A rischio soprattutto il cervello

Il medico può riconoscere l’aritmia e sospettare una fibrillazione atriale, rilevando il battito cardiaco al polso del paziente. Fra gli esami per la diagnosi, vi sono l’elettrocardiogramma (ECG) e l’Holter per rilevare il battito durante tutto l’arco della giornata. La fibrillazione atriale non mette a rischio solo il cuore ma anche e soprattutto il cervello. In corso di fibrillazione atriale l’irregolarità dei battiti crea disturbi alla circolazione del sangue che tendono a formare piccoli coaguli. Questi coaguli, quando si spostano attraverso le arterie per effetto della circolazione sanguigna, possono causare un’interruzione improvvisa del flusso di sangue e quindi dell’ossigeno agli organi che vanno a nutrire. Se l’arteria interessata da questo meccanismo patologico è un’arteria che porta il sangue al cervello, le conseguenze possono essere un’ischemia transitoria o un ictus, con danni spesso irreversibili. E chi soffre di fibrillazione atriale può vedere aumentato fino a cinque volte il rischio di ictus cerebrale.
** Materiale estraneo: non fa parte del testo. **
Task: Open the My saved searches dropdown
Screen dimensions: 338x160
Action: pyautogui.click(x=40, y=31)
È importante arrivare presto

Arrivare presto con la diagnosi dell’aritmia cardiaca significa ridurre il rischio di andare incontro ad un’ischemia cerebrale. Con specifiche cure mediche, infatti, si può rendere il sangue più fluido e abbassare la probabilità che all’interno del cuore si formino coaguli destinati a ostruire le arterie che irrorano il cervello. Il trattamento va definito caso per caso ma se il rischio di ictus è elevato, è fondamentale mantenere il sangue fluido con farmaci anticoagulanti. Per molti anni, gli unici farmaci disponibili sono stati i derivati cumarinici, warfarin e acenocumarolo. La loro efficacia può essere però influenzata dall’interazione con altri medicinali e richiedono comunque un regolare monitoraggio della coagulazione tramite frequenti esami del sangue. Da tempo esistono anche nuovi anticoagulanti orali altrettanto sicuri, con un meccanismo d’azione che riduce le interazioni con altri farmaci e semplifica la gestione del loro dosaggio.
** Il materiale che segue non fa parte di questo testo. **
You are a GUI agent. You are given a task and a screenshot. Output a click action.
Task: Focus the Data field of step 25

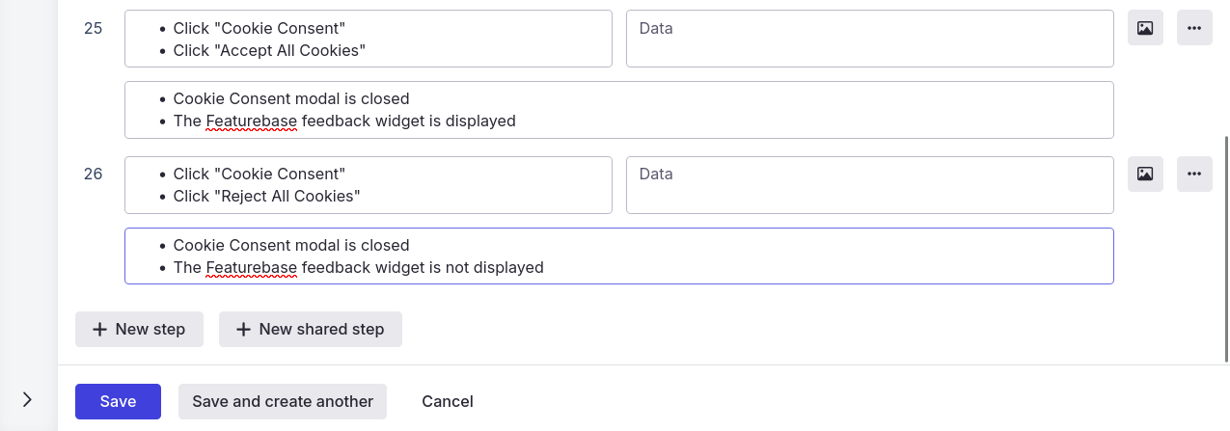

Oggi c’è una terapia nuova

Purtroppo, la terapia anticoagulante orale non è ben tollerata da alcuni pazienti, aggiunge il dott. Scudiero. Si tratta di persone con precedenti emorragie gastrointestinali o cerebrali, con ridotti valori di emoglobina o con precedenti interventi coronarici che necessitano di una terapia antiaggregante associata.
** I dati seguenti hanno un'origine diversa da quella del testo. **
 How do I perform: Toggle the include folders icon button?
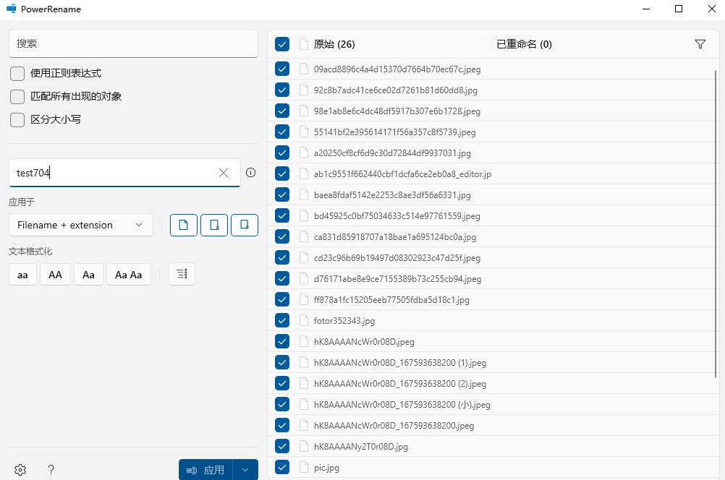pos(214,225)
Per questi pazienti è oggi disponibile una valida opzione terapeutica che per loro rappresenta l’unica possibilità per proteggersi dall’ictus. È la chiusura percutanea dell’auricola sinistra, un intervento chirurgico mininvasivo al cuore, in anestesia locale, che presso l’ospedale Bolognini di Seriate viene eseguito regolarmente. L’auricola sinistra è una piccola sacca nel cuore che generalmente non crea alcun problema ma che in caso di fibrillazione atriale, diventa la principale area entro cui il sangue non circola regolarmente. L’intervento viene eseguito dal cardiologo interventista passando da una vena dell’inguine. Qui viene inserito un catetere (un tubicino sottile) che viene fatto avanzare attraverso i vasi sanguigni fino a raggiungere l’interno del cuore. Mediante questo catetere, il cardiologo porta all’interno del cuore un dispositivo (protesi) e lo posiziona all’imbocco dell’auricola per escluderla dal circolo sanguigno. Così, con un intervento minimamente invasivo, il paziente viene protetto da eventi ischemici cerebrali correlati alla fibrillazione atriale senza rischiare gli effetti collaterali dei farmaci anticoagulanti orali, conclude il dottor Scudiero. E il recupero è solitamente rapido e agevole per i pazienti, che possono essere dimessi entro 48 ore dalla procedura.